### Your objective:
What is needed here is every entry, retyped exactly.

*** Working data ***

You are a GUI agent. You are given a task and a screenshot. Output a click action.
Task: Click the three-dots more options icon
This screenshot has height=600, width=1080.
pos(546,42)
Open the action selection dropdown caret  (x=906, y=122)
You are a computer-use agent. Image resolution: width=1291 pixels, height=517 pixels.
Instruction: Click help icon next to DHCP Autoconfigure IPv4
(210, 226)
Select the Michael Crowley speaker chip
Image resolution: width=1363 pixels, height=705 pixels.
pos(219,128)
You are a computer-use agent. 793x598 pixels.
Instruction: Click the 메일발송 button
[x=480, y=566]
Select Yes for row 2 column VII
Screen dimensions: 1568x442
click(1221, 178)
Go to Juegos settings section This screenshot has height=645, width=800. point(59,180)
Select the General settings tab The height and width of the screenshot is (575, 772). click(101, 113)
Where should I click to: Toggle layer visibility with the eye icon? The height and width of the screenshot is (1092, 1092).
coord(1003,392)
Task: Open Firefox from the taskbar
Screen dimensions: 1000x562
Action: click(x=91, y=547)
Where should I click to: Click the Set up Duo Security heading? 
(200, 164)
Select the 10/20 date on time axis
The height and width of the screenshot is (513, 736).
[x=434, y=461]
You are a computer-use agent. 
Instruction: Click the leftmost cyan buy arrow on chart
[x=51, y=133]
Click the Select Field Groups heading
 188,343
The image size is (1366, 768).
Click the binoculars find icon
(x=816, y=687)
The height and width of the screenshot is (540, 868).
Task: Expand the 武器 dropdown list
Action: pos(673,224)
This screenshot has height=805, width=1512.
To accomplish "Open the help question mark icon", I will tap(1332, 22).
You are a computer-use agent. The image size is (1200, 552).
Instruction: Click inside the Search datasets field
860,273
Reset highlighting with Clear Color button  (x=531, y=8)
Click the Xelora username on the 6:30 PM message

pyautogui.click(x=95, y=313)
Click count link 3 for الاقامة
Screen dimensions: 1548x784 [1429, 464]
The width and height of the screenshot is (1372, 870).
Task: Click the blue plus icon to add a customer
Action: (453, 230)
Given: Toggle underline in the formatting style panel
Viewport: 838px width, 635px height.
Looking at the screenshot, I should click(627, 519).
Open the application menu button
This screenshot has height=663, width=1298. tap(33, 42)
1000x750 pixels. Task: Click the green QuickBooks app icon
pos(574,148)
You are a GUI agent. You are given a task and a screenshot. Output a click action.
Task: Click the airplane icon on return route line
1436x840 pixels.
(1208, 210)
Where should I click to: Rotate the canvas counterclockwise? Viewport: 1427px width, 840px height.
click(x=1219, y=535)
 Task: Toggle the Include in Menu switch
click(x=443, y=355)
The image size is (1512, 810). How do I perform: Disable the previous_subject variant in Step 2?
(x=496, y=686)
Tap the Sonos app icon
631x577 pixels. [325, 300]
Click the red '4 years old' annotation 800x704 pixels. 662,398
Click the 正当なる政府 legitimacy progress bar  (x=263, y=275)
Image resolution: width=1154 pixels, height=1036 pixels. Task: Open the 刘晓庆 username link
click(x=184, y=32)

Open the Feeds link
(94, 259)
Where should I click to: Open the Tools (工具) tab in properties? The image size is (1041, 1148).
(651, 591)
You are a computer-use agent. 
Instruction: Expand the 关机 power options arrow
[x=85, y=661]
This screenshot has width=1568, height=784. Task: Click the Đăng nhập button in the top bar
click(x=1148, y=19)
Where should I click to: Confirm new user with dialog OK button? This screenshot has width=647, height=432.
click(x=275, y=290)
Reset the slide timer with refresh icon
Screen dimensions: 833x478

*** End of Working data ***

### Exercise output:
You are a GUI agent. You are given a task and a screenshot. Output a click action.
Task: Click the three-dots more options icon
This screenshot has height=600, width=1080.
pos(546,42)
Open the action selection dropdown caret  (x=906, y=122)
You are a computer-use agent. Image resolution: width=1291 pixels, height=517 pixels.
Instruction: Click help icon next to DHCP Autoconfigure IPv4
(210, 226)
Select the Michael Crowley speaker chip
Image resolution: width=1363 pixels, height=705 pixels.
pos(219,128)
You are a computer-use agent. 793x598 pixels.
Instruction: Click the 메일발송 button
[x=480, y=566]
Select Yes for row 2 column VII
Screen dimensions: 1568x442
click(1221, 178)
Go to Juegos settings section This screenshot has height=645, width=800. point(59,180)
Select the General settings tab The height and width of the screenshot is (575, 772). click(101, 113)
Where should I click to: Toggle layer visibility with the eye icon? The height and width of the screenshot is (1092, 1092).
coord(1003,392)
Task: Open Firefox from the taskbar
Screen dimensions: 1000x562
Action: click(x=91, y=547)
Where should I click to: Click the Set up Duo Security heading? 
(200, 164)
Select the 10/20 date on time axis
The height and width of the screenshot is (513, 736).
[x=434, y=461]
You are a computer-use agent. 
Instruction: Click the leftmost cyan buy arrow on chart
[x=51, y=133]
Click the Select Field Groups heading
 188,343
The image size is (1366, 768).
Click the binoculars find icon
(x=816, y=687)
The height and width of the screenshot is (540, 868).
Task: Expand the 武器 dropdown list
Action: pos(673,224)
This screenshot has height=805, width=1512.
To accomplish "Open the help question mark icon", I will tap(1332, 22).
You are a computer-use agent. The image size is (1200, 552).
Instruction: Click inside the Search datasets field
860,273
Reset highlighting with Clear Color button  (x=531, y=8)
Click the Xelora username on the 6:30 PM message

pyautogui.click(x=95, y=313)
Click count link 3 for الاقامة
Screen dimensions: 1548x784 [1429, 464]
The width and height of the screenshot is (1372, 870).
Task: Click the blue plus icon to add a customer
Action: (453, 230)
Given: Toggle underline in the formatting style panel
Viewport: 838px width, 635px height.
Looking at the screenshot, I should click(627, 519).
Open the application menu button
This screenshot has height=663, width=1298. tap(33, 42)
1000x750 pixels. Task: Click the green QuickBooks app icon
pos(574,148)
You are a GUI agent. You are given a task and a screenshot. Output a click action.
Task: Click the airplane icon on return route line
1436x840 pixels.
(1208, 210)
Where should I click to: Rotate the canvas counterclockwise? Viewport: 1427px width, 840px height.
click(x=1219, y=535)
 Task: Toggle the Include in Menu switch
click(x=443, y=355)
The image size is (1512, 810). How do I perform: Disable the previous_subject variant in Step 2?
(x=496, y=686)
Tap the Sonos app icon
631x577 pixels. [325, 300]
Click the red '4 years old' annotation 800x704 pixels. 662,398
Click the 正当なる政府 legitimacy progress bar  (x=263, y=275)
Image resolution: width=1154 pixels, height=1036 pixels. Task: Open the 刘晓庆 username link
click(x=184, y=32)

Open the Feeds link
(94, 259)
Where should I click to: Open the Tools (工具) tab in properties? The image size is (1041, 1148).
(651, 591)
You are a computer-use agent. 
Instruction: Expand the 关机 power options arrow
[x=85, y=661]
This screenshot has width=1568, height=784. Task: Click the Đăng nhập button in the top bar
click(x=1148, y=19)
Where should I click to: Confirm new user with dialog OK button? This screenshot has width=647, height=432.
click(x=275, y=290)
Reset the slide timer with refresh icon
Screen dimensions: 833x478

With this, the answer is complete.